Given the rate at which SF writers of the 1950's faded from view - Budrys, Dick, Knight, Kuttner, Walter M. Miller Jr., Sheckley, Tenn - it is surprising that so many of them simply burned out or left the field, and how few of them departed early for the best of all reasons: Dick died young, Henry Kuttner, who had been active from the 1930's, died in 1958, at the age of 53; and Cyril Kornbluth died the same year.
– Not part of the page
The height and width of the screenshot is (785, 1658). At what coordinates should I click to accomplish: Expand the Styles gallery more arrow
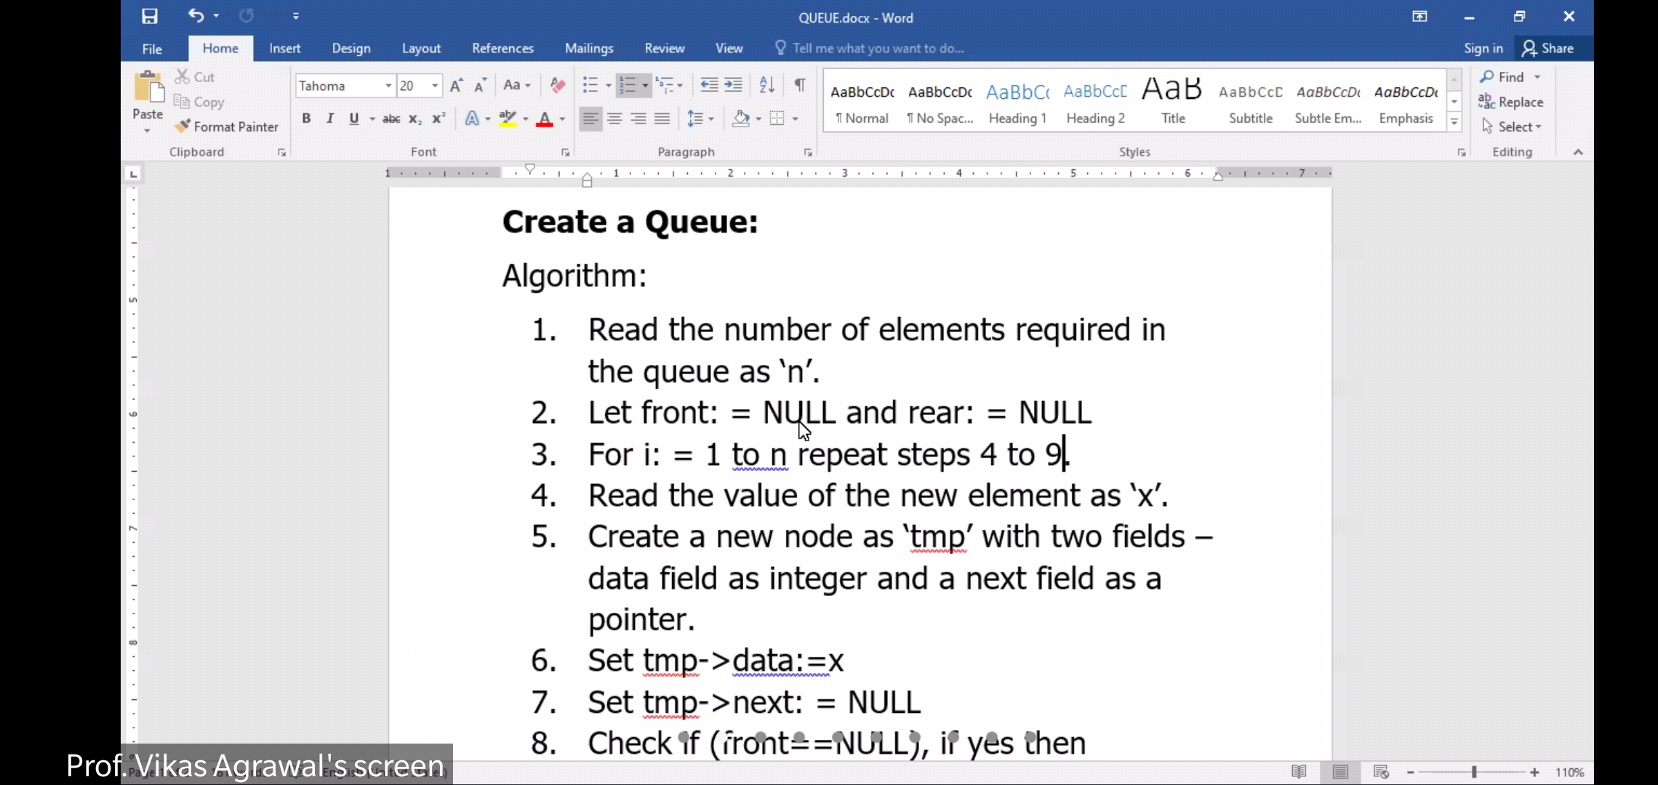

He, too, had been active in the field for years, but he had started as a teenager, and when he died, he was 35 years old.
Into those 35 years he packed a large life:
he was an active and controversial fan before World War II, and began a life-long professional association with Frederick Pohl at the same time; he was decorated for bravery in combat; he wrote with Judith Merril - Gunner Cade remains highly readable for its satirical view of the military fraternity - and with Pohl; he wrote some scathing, pessimistic stories, and was assaulted by conventional fans and critics - in language that made it sound as though they were accusing him of being unpatriotic - for "nihilism"; he wrote solo novels.
Then he died.
It is the collaborations with Pohl that, for the moment, keep Korbluth's name alive.
The Space Merchants, which was their first novel together, remains a central satirical text of the 1950's, targeting advertising men, corrupt governments, suburbia, and self-delusion.
It is now, in a sense, also a historical novel, for the age of conformism that it mocked has passed, and life at the end of the century does not much resemble the gray, suburban desert that was envisioned by SF satirists half a century ago.
But the Space Merchants deftly brings it all back into focus again.
Wolfbane, Pohl and Kornbluth's final collaboration, is a tour de force in which aliens shift Earth from its orbit and shanghai humanity into becoming units in a vast computer.
What would Kornbluth be writing now?